Edição impressa de 24/12/2018. Alterada em 23/12 às 21h29min

'Brasil precisa de reformas, inclusive urbana', diz Gustavo Inácio de Moraes

Economista do ano, Moraes defende saídas para o desenvolvimento

Economista do ano, Moraes defende saídas para o desenvolvimento


/LUIZA PRADO/JC
Guilherme Daroit
Escolhido o economista do ano no Estado pelo Conselho Regional de Economia (Corecon-RS), o coordenador do curso de Ciências Econômicas da Pucrs, Gustavo Inácio de Moraes, vê o País em uma encruzilhada. Os maiores desafios, acredita o economista, passam pelo ajuste fiscal e, no longo prazo, pela busca da elevação da produtividade do trabalhador.

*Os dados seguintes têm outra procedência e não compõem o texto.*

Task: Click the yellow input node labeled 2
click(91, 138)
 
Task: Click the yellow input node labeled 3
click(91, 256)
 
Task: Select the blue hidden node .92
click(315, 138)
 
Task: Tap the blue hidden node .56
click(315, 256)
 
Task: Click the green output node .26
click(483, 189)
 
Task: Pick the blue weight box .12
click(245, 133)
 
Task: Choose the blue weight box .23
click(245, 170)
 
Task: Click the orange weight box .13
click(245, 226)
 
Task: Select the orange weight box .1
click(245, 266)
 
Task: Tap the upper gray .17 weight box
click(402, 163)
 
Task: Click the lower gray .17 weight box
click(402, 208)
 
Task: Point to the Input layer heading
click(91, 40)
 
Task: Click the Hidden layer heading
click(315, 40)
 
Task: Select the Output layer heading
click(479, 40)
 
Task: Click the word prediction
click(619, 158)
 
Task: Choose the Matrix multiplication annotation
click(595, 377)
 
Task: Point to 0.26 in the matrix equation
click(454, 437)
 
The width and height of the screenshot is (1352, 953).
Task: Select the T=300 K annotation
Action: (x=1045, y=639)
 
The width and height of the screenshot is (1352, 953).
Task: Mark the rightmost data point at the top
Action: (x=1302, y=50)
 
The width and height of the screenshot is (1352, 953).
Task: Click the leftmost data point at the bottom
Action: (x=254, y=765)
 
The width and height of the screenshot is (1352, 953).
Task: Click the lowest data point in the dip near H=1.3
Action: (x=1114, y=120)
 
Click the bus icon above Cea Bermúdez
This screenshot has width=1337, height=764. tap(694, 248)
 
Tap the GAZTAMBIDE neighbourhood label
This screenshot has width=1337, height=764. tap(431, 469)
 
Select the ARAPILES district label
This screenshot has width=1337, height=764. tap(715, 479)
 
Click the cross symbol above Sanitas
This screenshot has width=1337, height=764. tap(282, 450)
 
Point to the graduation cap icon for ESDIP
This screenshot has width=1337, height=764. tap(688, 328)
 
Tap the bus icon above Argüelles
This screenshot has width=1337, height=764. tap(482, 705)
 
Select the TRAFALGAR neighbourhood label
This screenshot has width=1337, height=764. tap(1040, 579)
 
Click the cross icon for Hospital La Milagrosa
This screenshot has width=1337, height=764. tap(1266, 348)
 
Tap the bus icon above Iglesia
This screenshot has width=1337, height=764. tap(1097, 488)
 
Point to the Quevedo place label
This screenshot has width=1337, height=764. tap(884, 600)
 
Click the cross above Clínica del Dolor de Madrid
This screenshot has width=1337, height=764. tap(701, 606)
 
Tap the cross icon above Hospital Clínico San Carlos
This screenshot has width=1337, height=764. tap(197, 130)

As respostas são reformas, como a da Previdência, para o primeiro caso, e da educação e das cidades, no segundo.
Paulista, Moraes é professor da Pucrs desde 2011. Formado na Universidade de São Paulo (USP), sua monografia abordava o Rio Grande do Sul, de maneira quase acidental - eram os melhores dados disponíveis para seu modelo. "Acredito que o futuro se anuncia por leves rumores", argumenta o hoje doutor, parafraseando o escritor francês Antoine de Saint-Exupéry. Já radicado no Estado, que vê como um polo inovador, Moraes também defende que o governo local busque alternativas para além da simples gestão de crise.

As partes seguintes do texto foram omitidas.